REQUIREMENT ▸
The answer must consist of every line from the data that holds "each".

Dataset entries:
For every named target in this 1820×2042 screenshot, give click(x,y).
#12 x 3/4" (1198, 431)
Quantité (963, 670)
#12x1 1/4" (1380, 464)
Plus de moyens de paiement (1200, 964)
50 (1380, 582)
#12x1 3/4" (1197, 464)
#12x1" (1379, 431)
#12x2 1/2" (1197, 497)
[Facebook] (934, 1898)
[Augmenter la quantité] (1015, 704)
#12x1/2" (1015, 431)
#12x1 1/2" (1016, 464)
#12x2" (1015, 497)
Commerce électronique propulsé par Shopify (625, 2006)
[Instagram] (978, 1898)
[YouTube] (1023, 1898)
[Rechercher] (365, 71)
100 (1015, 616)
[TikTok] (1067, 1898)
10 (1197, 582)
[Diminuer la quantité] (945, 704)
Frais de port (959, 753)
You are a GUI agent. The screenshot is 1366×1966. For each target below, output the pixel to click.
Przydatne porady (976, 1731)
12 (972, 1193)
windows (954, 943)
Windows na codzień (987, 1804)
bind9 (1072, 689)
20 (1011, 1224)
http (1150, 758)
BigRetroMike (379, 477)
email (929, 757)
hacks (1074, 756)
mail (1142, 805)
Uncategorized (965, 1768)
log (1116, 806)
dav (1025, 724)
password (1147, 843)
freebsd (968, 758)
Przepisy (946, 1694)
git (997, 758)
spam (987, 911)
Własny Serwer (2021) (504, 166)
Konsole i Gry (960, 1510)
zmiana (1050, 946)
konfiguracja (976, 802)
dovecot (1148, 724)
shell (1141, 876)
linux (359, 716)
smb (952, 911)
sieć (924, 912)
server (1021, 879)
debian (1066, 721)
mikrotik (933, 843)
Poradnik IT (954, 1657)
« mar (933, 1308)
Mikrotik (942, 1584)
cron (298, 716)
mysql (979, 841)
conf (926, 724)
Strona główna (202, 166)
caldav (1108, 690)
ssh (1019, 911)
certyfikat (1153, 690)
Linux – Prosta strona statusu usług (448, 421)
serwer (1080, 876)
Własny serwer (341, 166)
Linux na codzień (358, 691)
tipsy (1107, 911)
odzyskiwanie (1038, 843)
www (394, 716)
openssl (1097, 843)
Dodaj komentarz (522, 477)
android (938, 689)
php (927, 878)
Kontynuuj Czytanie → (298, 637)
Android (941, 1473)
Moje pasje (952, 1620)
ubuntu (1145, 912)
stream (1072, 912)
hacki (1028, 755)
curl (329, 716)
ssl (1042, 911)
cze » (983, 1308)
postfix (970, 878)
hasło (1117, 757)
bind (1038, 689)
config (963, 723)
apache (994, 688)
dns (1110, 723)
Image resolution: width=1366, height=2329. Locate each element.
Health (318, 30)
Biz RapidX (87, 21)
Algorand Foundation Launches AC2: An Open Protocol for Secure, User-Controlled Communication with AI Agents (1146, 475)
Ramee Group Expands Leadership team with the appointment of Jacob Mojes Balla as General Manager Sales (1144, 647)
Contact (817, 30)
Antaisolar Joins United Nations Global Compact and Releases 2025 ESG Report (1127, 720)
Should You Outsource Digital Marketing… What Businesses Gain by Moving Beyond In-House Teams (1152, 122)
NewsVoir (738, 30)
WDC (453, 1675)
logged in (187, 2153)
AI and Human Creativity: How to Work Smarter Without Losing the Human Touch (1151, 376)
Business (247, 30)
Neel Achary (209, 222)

RESULT OF THIS TASK ▸
You are a GUI agent. The screenshot is 1366×1966. For each target below, output the pixel to click.
Image resolution: width=1366, height=2329. Locate each element.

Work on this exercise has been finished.